I was born in a small town in central Germany and spent the first 23 years of my life in my home country, before venturing out exploring life abroad. Studies brought me to Edinburgh, Scotland and I instantly fell in love with this beautiful place and its people, spending the majority of the next decade here.
My yoga journey started towards the end of 2015. I was 28 and felt like I had an early onslaught of midlife crisis... I didn’t know what I wanted from my life anymore. Work was going well, romantic life though, not so much. So I kept asking myself "where am I headed?" and I tried to find answers within myself. Intuitively, this is when I felt my first calling to yoga and meditation.
I was looking for clarity and guidance, mostly in relation to my love life. But instead of digging deep, I distracted myself with focusing on my marketing career. Meanwhile starting another relationship and making the same mistakes all over again. You could say I chose the easier path.
Working on myself, recognising patterns and consciously trying to change them would have definitely been the harder option. But it is what it is.
I kept going to yoga and enjoyed the corporate lifestyle to the fullest. From a professional point of view, it couldn’t have gotten any better.
Then in 2018, another relationship broke down. This time, I gave myself the space to feel all the emotions that come with a break-up. All the grief and the pain, the heartache and the tears and it hit me hard with a double dose, bringing up the feelings of loss from my first relationship too, which I never had the room to feel at the time when it ended.
It made me think and reflect about life a lot. Then I read The Power of Now by Eckhart Tolle and felt like a veil had been lifted, like I was suddenly seeing the world clearly whereas before everything was a bit blurry. Things suddenly made sense.
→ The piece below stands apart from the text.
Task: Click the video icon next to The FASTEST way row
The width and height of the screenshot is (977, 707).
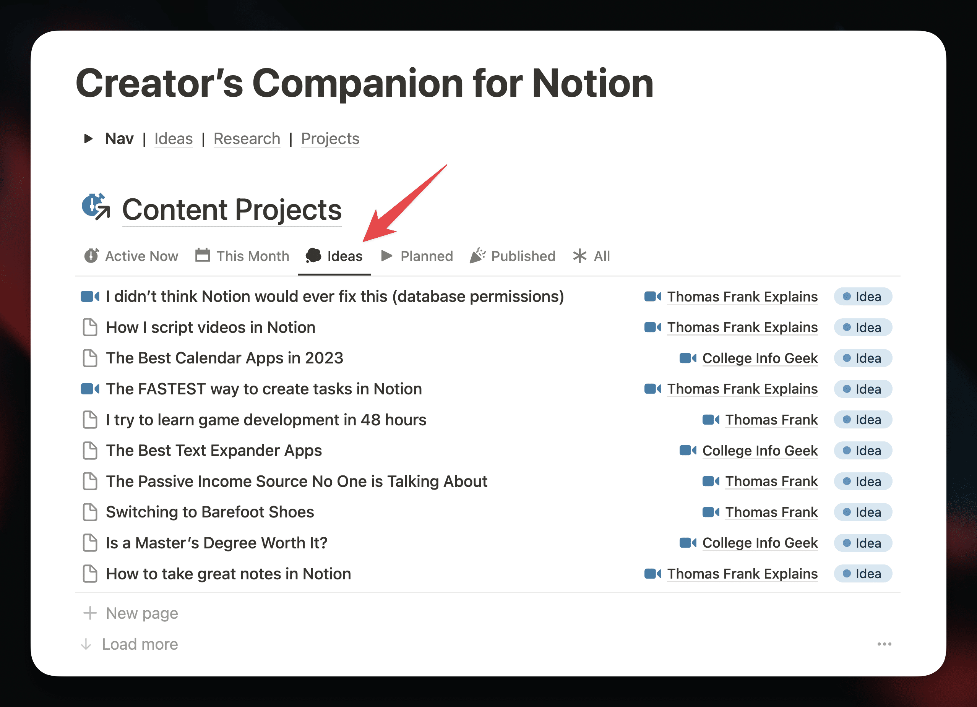Action: [x=90, y=389]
And I started talking about my new insights with friends and family and over the months I could see the positive impact it was having on their lives too.
When I finally got the keys to my own place a few months later, I decided it was time I treated myself and I booked a place on a 1 week yoga and Ayurveda retreat in Sri Lanka.
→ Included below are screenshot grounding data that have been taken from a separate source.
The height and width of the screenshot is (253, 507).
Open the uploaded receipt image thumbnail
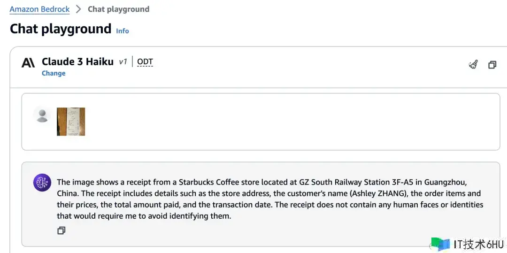[x=71, y=122]
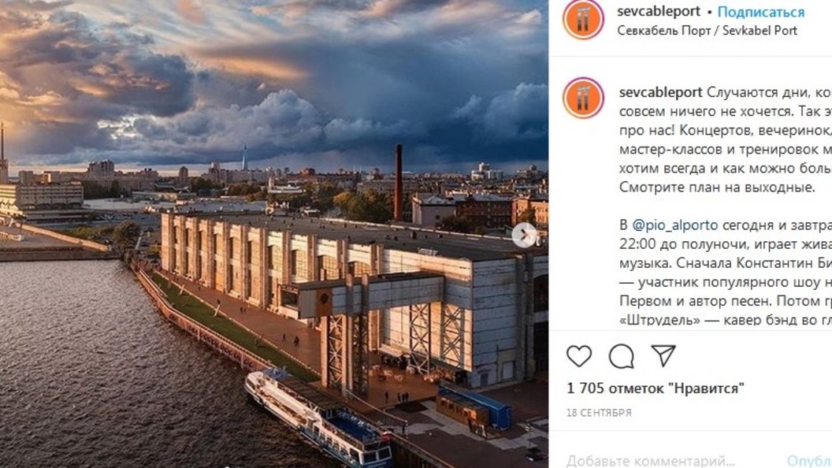The width and height of the screenshot is (832, 468).
Task: Open post date 18 сентября
Action: [x=599, y=412]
OMG - the best holiday of my life. Two yoga classes per day, meditation, healthy, Ayurvedic food, massages, nature, ocean, sunrises and sunsets, and a bunch of amazing people. I came back feeling so at peace with myself and the world. And I wouldn’t shut up about yoga after that.
In the months that followed, I kept getting more and more signs from the universe that confirmed that yoga was becoming more than just a hobby to me. It had helped me process and get over so much pain and I wanted to share its benefits with other people. I kept reading books and going to classes and dreaming of Sri Lanka until I went to Bali on another retreat a while later. This time, more than just feeling at peace, I felt so inspired by the yoga teacher’s story and something in me lit up and one thought became crystal clear in my mind: I want to be the teacher!
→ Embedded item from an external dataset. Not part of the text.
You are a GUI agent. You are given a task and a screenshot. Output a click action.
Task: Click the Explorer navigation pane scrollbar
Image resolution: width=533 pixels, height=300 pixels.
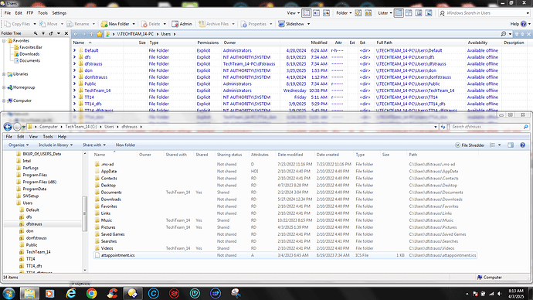pyautogui.click(x=85, y=213)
I want to teach yoga in beautiful places and help people process difficult experiences like break ups and find their own inner peace and happiness.
Shortly after I came back, I started setting wheels in motion and a few months later, I finished up at my job, packed up and left for India. The timing was incredible as just weeks later, Covid sent the world into lockdown and so I’ve spent way more time in India than I had ever imagined.
Feeling very lucky to have had the chance to complete two yoga teacher trainings in Rishikesh, Yoga Capital of the World, in 2020 and another incredible training in Bali in 2021.
Now I'm sharing the magic of yoga, pranayama and meditation with yogis around the world and I hope you will join me online, so we can move, breathe and be still together.